DOCUMENT SEGMENT –
=== Begin Enclosure ===

Norbert Rakotomanga, Madagascar
Born in Antananarivo, Madagascar, Norbert Rakotomanga was mobilized in 1939 with the Regiment of Colonial Artillery of the Levant (RACL) and fought alongside the British army against the Afrikakorps in the Western Desert, including El Himeimat and the beginning of the second battle of El-Alamein, which changed the course of the war in North Africa.
He was awarded the War Cross, army corps in December 1942, with this citation: As a gunner, he “showed on 28 October 1942, courage at the position of Deir-El-Hima. Under a tight and precise bombardment of large caliber artillery, he continued his work with a lot of spirit giving an excellent example to his Malagasy comrades,” according to the report.
Rakotamanga fought in Tunisia, and Italy, and was promoted to marshal before he was “killed by shrapnel from enemy shells” at Frotey-les-Lure, France on 4 September 1944.
Recognition of some, not others
This recognition is yet another step towards understanding the big contribution made by African soldiers towards French liberation during WWII. Although many ultimately sacrificed their lives for France, African soldiers were not treated nor paid the same as French troops.
Their treatment after serving during WWII also illustrated the lack of equality as African soldiers were demobilized and sent back to West Africa. In December 1944, between 35 and 70 Senegalese infantrymen, depending on the source, were shot and killed by French Army troops in Thiaroye, a demobilization camp. Many were unarmed. They were protesting their poor benefits after serving the French state.

=== End Enclosure ===

ASSIGNMENT –
According to the excerpt on Norbert Rakotomanga, in what month and year did he receive the War Cross? The records below this text come from a separate source.

AVAILABLE DATA –
=== Begin Enclosure ===

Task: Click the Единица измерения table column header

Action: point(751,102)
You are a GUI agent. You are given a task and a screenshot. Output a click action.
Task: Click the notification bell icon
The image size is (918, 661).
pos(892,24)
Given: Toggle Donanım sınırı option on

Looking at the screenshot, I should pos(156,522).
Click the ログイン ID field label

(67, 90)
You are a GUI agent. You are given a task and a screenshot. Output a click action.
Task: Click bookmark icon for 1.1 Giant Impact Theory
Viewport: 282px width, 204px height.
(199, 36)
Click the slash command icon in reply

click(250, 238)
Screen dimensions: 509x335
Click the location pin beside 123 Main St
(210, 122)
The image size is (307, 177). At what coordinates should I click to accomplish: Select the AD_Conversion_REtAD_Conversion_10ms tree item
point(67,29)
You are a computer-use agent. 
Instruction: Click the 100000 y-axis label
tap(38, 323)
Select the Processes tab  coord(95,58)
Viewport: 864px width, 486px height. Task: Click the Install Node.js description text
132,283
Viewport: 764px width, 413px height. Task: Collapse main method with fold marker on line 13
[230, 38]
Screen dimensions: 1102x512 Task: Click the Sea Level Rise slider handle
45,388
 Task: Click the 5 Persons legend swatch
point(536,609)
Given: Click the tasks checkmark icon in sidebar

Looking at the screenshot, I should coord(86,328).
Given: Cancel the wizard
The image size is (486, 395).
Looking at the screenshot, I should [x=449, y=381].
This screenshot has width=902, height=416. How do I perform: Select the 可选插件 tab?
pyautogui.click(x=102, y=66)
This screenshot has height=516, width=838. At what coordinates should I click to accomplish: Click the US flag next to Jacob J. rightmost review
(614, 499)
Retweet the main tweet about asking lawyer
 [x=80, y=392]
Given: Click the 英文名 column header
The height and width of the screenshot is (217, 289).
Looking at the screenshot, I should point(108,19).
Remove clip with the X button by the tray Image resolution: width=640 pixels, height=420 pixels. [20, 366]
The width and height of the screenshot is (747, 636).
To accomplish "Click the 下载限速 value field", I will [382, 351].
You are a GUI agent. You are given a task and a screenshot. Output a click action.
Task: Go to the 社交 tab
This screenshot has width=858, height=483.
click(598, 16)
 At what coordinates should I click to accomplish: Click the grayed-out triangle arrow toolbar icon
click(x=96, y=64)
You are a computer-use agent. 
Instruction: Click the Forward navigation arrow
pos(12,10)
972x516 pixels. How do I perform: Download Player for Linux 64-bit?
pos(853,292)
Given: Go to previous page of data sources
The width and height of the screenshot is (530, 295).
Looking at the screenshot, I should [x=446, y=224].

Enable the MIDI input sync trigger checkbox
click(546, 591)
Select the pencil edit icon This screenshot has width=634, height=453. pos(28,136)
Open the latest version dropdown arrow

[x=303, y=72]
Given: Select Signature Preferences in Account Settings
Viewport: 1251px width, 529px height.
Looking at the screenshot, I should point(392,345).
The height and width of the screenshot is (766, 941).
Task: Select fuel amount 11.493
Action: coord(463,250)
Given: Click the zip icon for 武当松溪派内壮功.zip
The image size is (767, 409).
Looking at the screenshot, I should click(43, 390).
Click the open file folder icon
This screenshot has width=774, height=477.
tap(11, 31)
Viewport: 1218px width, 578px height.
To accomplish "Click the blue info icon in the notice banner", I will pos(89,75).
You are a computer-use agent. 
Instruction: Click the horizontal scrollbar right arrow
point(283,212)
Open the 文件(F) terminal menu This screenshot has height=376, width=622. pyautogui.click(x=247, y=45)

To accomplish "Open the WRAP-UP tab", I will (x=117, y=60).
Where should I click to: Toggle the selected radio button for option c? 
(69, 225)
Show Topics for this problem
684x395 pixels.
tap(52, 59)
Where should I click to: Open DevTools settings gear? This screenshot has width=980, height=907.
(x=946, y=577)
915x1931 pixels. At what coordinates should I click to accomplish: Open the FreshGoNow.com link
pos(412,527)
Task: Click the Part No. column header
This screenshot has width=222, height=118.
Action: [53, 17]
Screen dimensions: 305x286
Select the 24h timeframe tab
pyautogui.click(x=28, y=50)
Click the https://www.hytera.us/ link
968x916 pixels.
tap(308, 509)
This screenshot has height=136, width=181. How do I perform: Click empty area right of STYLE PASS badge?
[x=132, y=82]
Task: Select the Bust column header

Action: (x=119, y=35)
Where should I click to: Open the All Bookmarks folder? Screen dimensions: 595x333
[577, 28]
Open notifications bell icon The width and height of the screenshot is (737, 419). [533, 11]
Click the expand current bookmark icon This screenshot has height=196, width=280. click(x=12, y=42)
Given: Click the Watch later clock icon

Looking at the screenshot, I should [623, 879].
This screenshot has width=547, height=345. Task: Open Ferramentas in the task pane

=== End Enclosure ===

TASK OUTPUT –
December 1942.